Chopra announced the move at a hearing of the House Financial Services Committee, where he fielded tough questions about the bureau’s plans to collect data on small business loans, crack down on so-called junk fees and address fraud in payment networks.

“We want to make sure that credit cards are a competitive market ... [so] I am asking the [CFPB] staff to look at whether we should reopen the Card Act rules that were promulgated by the Federal Reserve Board over 10 years ago, to be able to look at some of these older rules we inherited, to determine whether there needs to be any changes,” Chopra said.

He was responding to a question from Rep. Carolyn Maloney, D-N.Y., who asked if the CFPB planned to make changes to the 2009 legislation she authored that prohibits certain practices of credit card issuers.  

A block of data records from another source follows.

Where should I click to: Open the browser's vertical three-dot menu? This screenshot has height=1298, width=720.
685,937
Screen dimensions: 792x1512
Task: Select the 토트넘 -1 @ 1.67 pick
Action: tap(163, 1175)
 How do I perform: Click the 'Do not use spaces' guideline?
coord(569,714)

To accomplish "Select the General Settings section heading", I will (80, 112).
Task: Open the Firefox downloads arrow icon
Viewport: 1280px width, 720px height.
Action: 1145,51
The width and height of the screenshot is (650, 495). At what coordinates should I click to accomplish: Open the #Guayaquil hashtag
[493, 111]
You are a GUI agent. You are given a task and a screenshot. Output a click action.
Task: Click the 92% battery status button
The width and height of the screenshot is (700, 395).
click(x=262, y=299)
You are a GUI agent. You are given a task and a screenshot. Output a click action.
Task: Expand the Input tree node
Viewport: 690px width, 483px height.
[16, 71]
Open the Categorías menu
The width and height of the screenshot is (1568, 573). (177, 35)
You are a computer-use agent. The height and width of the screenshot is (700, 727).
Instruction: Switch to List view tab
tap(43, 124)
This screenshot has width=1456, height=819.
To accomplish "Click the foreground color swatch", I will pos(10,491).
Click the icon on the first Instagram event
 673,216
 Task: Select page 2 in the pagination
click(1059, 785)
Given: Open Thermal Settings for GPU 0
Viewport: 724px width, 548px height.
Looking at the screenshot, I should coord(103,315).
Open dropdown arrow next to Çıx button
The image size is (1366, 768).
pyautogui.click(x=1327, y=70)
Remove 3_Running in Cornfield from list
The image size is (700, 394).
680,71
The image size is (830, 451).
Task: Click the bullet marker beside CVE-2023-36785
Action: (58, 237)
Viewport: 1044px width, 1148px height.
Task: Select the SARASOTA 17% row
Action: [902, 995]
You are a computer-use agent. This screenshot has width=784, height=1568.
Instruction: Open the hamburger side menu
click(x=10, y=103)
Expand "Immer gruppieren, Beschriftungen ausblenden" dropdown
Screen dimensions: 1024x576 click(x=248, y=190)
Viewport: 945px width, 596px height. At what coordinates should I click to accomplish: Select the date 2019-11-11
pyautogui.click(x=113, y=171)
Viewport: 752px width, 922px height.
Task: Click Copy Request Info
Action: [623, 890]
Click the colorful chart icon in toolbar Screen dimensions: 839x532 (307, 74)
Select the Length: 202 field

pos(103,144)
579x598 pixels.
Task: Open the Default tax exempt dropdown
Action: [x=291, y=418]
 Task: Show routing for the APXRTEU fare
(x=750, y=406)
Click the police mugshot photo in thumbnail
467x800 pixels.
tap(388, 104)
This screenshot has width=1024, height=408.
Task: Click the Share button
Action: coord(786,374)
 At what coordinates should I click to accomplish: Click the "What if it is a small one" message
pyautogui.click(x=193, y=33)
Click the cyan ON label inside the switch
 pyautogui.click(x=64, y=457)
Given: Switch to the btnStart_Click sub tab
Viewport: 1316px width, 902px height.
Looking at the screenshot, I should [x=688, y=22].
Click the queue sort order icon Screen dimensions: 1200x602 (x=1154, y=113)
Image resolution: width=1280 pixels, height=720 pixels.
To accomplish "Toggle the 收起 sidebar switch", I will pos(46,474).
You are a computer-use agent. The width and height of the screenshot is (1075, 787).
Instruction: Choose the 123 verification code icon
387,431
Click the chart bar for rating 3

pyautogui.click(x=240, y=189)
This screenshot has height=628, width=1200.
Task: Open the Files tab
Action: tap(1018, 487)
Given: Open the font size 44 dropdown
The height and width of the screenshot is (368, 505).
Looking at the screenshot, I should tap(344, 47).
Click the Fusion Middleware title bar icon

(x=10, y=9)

During a nearly four-hour hearing, lawmakers on both sides of the aisle questioned Chopra on a range of meaty topics including how the CFPB and Congress should deal with fairness in lending algorithms, and if the bureau plans to address scams in peer-to-peer payment networks such as Zelle, which is owned by the seven largest banks.

Several Republican lawmakers pressed Chopra to make changes to the CFPB’s upcoming data collection rule. The CFPB is under a court order to complete a small business data collection rulemaking, which been a decade in the making dating to section 1071 of the Dodd-Frank Act.

Rep. Andy Barr, R-Ky., said community banks in his district have threatened to stop lending to small businesses because of the potential regulatory burdens imposed by the data collection.

Barr and others asked Chopra to exempt small banks from the rule by specifically raising the proposal's loan threshold that would require lenders originating 25 or more small-business loans a year, over a two-year period, to report data on credit applicants, including businesses owned by women and minorities.

“I’m getting feedback from small, rural community banks that are telling me they are going to exit the small-business lending market because of the complexity and the burdensome nature of this rulemaking,” Barr said. "I urge you to review 1071. Don’t force these community banks to exit small-business lending in rural areas, if you care about banking deserts.”

Rep. Roger Williams, R-Texas, asked Chopra if he would abandon a provision in the 1071 proposal, created under the Trump administration, that suggests loan officers in some cases should guess the race of small business borrowers.

“Race should not play a part in credit decisions,” Williams said. “This would provide inconsistent data that would be the basis of enforcement actions from the CFPB.”

The CFPB has not yet finalized the rule, but Chopra said he has heard “very loud and clear” concerns about the provision. Chopra also said the CFPB is looking at the role software providers would play in implementing a final rule.

Lawmakers also grilled Chopra about a long-anticipated data access proposal that the CFPB is working on to allow consumers the right to control their own financial data. Chopra confirmed that the CFPB’s data-access rule is taking longer than many had expected.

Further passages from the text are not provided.